A role for covert action against Islamic State

The introduction of covert action operations could buy time for the next administration.

A black flag belonging to the Islamic State is seen near the Syrian town of Kobani, as pictured from the Turkish-Syrian border (photo credit: REUTERS)
A black flag belonging to the Islamic State is seen near the Syrian town of Kobani, as pictured from the Turkish-Syrian border
(photo credit: REUTERS)
Three years after declaring victory and leaving Iraq, the Obama administration is back fighting an enemy which has morphed into an Islamic caliphate. The administration’s strategy is limited to air power and hope that regional actors will become more than rhetorical allies. As the Islamic State of Iraq and Syria (IS) grabs more territory and knocks on the gates of Baghdad, President Barack Obama is faced with the task of untangling the policy strings of the regional players in order to make a unicolor coat.
I believe that the use of covert action, changing the settings of another country’s policies without revealing the US government’s role, could buy time while the White House tries to build sufficient trust to convince others to put their boots on the ground. Covert action, separate from counterintelligence and foreign intelligence, comes into play when diplomacy is ineffective and military action is impossible or inadvisable; a tailor-made instrument for dealing with IS. Our history provides relevant precedents.
Benjamin Franklin was able to degrade the effectiveness of the Hessian mercenaries by circulating a forged letter suggesting that dead Hessians were more profitable to their commander than those who were merely wounded since he was remunerated at a higher rate for KIAs. As a result, Hessians deserted in large numbers. Likewise, we might decrease the strength of the enemy through desertions.
The moderate Sunni tribes that made the “surge” a success in 2007 defected to the Islamists when the Maliki government chased them out.
They could be convinced to return their loyalties to an inclusive Baghdad government.
The desperate situation of the 2.5 million Syrian refugees has certainly turned them into a recruitment pool for both IS and for the intelligence agencies of surrounding Arab states, and numerous members of IS are sources of intelligence for Jordan, Iraq, Syria and Turkey. These “sources” could be used as “agents of influence” to turn the less ideological fighters to desert IS. The Jordanians are the best in the region and should be given that job.
It was French covert action that provided the funds necessary for George Washington’s penniless army for the first two years of the Revolution and gave our young nation a chance at independence.

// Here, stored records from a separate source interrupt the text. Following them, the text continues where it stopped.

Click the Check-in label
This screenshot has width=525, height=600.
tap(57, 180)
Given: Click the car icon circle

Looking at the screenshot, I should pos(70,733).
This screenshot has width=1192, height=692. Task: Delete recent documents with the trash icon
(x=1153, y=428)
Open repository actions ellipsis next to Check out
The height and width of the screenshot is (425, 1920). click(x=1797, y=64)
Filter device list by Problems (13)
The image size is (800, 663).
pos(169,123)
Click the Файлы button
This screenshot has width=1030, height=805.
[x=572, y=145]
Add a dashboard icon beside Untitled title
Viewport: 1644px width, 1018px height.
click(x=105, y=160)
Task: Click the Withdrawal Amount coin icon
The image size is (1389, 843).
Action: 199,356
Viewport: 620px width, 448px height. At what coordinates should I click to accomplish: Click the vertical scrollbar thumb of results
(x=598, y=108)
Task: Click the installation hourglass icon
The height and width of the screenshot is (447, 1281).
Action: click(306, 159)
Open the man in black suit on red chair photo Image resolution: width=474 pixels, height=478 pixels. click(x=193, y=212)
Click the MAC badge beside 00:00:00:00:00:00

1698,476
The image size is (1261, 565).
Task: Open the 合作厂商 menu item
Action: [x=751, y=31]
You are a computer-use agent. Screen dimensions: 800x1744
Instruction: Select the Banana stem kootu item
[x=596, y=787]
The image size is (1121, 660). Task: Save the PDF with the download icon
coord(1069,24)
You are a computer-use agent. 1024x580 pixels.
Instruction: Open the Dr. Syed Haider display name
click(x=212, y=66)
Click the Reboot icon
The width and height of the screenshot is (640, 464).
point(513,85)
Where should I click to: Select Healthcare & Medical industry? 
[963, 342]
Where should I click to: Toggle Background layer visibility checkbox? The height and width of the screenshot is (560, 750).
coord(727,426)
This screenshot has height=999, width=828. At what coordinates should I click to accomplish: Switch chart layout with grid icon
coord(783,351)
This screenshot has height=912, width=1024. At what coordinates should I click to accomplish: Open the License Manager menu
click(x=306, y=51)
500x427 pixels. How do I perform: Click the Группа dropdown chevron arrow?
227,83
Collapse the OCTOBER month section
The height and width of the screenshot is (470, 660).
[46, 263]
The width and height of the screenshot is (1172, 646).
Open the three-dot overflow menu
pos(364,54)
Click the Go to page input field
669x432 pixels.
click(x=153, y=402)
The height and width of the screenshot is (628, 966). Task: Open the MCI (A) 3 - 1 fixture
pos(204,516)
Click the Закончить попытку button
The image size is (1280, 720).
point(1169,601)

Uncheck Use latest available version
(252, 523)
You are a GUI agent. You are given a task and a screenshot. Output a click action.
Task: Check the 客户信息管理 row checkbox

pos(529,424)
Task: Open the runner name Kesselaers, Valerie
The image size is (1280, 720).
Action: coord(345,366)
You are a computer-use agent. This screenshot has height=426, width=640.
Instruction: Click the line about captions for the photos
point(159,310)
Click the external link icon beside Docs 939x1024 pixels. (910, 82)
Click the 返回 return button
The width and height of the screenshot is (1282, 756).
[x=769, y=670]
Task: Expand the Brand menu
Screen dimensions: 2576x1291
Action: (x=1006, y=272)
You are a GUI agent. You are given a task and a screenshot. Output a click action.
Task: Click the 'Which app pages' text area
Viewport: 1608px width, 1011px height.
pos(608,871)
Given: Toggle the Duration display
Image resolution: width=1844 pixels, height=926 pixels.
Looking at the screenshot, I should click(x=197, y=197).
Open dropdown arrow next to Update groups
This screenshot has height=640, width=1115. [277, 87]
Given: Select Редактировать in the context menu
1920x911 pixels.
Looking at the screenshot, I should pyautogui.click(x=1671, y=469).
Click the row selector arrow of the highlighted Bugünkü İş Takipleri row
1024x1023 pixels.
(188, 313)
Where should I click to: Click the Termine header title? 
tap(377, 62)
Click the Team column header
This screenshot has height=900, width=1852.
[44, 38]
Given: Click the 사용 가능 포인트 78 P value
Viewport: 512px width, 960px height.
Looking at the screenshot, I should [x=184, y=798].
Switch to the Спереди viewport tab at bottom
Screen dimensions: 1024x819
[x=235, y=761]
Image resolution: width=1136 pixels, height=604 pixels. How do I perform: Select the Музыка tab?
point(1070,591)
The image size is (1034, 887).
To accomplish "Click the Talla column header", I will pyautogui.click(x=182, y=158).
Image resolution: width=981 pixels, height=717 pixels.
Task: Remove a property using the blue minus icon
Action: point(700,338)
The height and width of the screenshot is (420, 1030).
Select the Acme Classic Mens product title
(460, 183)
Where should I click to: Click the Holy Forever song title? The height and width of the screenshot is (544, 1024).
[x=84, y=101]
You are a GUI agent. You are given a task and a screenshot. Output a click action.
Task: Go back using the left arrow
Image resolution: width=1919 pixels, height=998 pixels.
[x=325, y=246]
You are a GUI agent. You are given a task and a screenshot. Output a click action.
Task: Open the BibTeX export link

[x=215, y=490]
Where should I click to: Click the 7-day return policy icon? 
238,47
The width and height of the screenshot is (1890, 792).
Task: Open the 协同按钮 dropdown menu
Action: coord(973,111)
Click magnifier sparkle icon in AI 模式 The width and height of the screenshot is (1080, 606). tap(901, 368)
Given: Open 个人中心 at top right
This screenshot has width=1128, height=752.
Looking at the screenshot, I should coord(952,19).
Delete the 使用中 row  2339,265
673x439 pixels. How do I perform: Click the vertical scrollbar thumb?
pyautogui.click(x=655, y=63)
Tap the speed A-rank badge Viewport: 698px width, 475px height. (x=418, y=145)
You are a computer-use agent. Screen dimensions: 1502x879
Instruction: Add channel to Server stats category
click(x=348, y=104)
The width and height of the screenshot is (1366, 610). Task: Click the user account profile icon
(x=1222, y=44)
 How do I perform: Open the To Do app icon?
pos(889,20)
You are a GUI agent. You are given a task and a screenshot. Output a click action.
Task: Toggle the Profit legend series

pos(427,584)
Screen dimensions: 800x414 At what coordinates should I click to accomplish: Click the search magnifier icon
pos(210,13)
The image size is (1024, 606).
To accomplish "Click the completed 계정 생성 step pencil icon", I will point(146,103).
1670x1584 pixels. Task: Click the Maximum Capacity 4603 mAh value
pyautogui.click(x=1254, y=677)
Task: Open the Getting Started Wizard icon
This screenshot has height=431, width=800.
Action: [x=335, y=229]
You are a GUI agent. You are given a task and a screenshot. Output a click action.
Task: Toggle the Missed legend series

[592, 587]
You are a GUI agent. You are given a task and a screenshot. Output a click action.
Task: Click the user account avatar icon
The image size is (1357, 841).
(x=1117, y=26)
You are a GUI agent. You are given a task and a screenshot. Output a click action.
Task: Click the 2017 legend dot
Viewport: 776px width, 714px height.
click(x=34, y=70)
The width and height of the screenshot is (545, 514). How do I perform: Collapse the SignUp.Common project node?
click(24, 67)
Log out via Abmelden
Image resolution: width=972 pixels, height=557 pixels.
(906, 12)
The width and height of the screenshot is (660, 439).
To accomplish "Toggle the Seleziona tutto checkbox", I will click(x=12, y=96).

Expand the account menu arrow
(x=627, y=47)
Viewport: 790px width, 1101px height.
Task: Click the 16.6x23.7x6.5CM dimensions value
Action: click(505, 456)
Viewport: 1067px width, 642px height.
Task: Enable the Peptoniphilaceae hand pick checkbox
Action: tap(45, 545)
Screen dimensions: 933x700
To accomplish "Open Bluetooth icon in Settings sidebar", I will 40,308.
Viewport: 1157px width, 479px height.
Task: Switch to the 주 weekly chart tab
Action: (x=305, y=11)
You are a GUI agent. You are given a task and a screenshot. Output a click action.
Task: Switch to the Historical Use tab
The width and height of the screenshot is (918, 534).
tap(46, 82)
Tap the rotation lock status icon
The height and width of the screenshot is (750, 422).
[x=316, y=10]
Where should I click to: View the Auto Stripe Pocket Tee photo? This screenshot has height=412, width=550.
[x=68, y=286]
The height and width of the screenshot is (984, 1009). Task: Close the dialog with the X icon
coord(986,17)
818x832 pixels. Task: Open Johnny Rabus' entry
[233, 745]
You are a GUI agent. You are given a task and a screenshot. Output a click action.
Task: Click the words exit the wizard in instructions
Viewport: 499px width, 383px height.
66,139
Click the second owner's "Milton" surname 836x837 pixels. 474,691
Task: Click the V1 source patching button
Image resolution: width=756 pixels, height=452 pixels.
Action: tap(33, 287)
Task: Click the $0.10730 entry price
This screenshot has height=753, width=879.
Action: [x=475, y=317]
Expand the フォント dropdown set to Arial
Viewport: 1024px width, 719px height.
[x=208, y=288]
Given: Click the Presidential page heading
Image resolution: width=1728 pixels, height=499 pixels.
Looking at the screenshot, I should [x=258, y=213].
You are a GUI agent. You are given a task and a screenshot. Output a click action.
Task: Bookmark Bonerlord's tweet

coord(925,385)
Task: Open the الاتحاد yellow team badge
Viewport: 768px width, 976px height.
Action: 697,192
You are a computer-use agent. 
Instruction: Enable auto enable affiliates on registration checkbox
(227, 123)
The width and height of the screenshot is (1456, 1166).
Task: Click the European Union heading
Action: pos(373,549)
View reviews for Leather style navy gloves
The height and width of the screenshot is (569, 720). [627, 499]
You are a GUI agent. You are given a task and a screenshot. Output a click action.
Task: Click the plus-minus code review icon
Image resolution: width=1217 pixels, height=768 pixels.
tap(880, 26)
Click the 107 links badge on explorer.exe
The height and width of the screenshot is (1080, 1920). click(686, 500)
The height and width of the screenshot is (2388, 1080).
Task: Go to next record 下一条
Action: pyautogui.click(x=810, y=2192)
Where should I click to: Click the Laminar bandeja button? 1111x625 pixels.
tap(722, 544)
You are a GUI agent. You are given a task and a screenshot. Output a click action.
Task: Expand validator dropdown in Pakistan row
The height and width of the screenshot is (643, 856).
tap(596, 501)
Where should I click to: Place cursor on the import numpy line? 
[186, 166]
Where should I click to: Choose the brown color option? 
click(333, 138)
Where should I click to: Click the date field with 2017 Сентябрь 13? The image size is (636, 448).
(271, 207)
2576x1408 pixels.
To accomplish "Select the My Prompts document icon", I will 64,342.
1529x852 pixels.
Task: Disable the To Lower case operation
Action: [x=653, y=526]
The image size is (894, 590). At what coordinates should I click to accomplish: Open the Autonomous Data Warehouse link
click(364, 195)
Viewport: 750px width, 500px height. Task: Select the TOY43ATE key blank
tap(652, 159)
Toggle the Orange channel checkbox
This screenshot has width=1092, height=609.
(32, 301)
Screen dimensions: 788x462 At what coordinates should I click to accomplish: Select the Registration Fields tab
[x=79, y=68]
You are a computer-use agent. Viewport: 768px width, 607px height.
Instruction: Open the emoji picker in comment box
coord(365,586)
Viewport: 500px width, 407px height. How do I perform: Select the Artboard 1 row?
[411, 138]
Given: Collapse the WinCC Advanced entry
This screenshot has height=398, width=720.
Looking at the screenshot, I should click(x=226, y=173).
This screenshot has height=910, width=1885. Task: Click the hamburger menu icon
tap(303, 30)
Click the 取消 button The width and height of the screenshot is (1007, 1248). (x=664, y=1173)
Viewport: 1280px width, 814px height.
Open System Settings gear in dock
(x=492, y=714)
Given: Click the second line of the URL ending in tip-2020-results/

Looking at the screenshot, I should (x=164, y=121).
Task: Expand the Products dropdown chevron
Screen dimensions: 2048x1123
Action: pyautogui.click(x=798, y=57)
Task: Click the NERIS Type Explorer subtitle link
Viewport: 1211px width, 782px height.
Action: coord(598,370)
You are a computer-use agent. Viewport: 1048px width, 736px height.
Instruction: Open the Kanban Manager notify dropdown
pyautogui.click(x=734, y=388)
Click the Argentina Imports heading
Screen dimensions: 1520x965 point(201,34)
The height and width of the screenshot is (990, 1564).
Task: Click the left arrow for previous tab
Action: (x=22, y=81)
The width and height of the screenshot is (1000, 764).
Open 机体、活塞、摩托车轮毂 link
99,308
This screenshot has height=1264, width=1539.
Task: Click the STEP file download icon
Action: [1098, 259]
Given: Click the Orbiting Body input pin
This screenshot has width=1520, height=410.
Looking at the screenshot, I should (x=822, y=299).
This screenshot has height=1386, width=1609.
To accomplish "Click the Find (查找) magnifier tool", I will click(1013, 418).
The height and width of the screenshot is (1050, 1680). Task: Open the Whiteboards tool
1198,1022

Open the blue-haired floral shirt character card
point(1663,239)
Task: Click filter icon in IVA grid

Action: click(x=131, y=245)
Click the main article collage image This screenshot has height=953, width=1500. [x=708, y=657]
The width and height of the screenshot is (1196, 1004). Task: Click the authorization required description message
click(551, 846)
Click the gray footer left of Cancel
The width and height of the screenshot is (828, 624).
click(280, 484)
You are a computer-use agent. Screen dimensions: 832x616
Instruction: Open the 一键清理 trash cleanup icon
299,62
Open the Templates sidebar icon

The White House now proposes to sponsor 5,000 fighters of the Free Syrian Army and have them ready in a year. Washington’s army was a coherent fighting unit while the FSA consists of over 1,000 separate militias. This plan is a political gesture, not a strategy.
Preferring covert action to a Marine expeditionary force, president Eisenhower used the CIA to create a guerrilla force in the mountains of Northern Laos in the 1960s to oppose the North Vietnamese Army (my first CIA assignment). Later, the Afghan mujahidins chased the Soviet Army out of their country primarily with the help of CIA funding, training and guidance. And CIA officers on horseback led the assault of the Northern Alliance that took Mazari Sharif back from the Taliban in 2001.
The Laos and Afghanistan models could be used to fight this supremacist brand of Islam. Units of Kurdish peshmergas and of Iraqi special forces could form the core of this force. They could not, however, replace the regular armed forces of a yet-unidentified country.
Probably the most consequential covert action was to give clandestine support to the socialist parties, the least bad solution, during post-WWII elections that the Communists were about to win.
Likewise, moderate Muslims need help to recapture their religion from the extremists. For the moment, that is a mission impossible; the madrassas funded by our stalwart ally Saudi Arabia share many of the IS doctrines.
American withdrawal has created a vacuum quickly filled by conflicting ideologies and national interests. Obama is only the most recent player in a multi-dimensional chess game. Supported by the weakest foreign policy staff in recent memory, his chances of defeating IS before the end of his lameduck presidency are nonexistent. The introduction of covert action operations could buy time for the next administration.
The author was the national intelligence officer for CIA director William Webster and his successor Robert Gates. He served in the Middle East, Africa, Europe and the Far East. His three books, The Caliphate, Satan’s Spy, and The Red Cell are inspired by his time in the Middle East.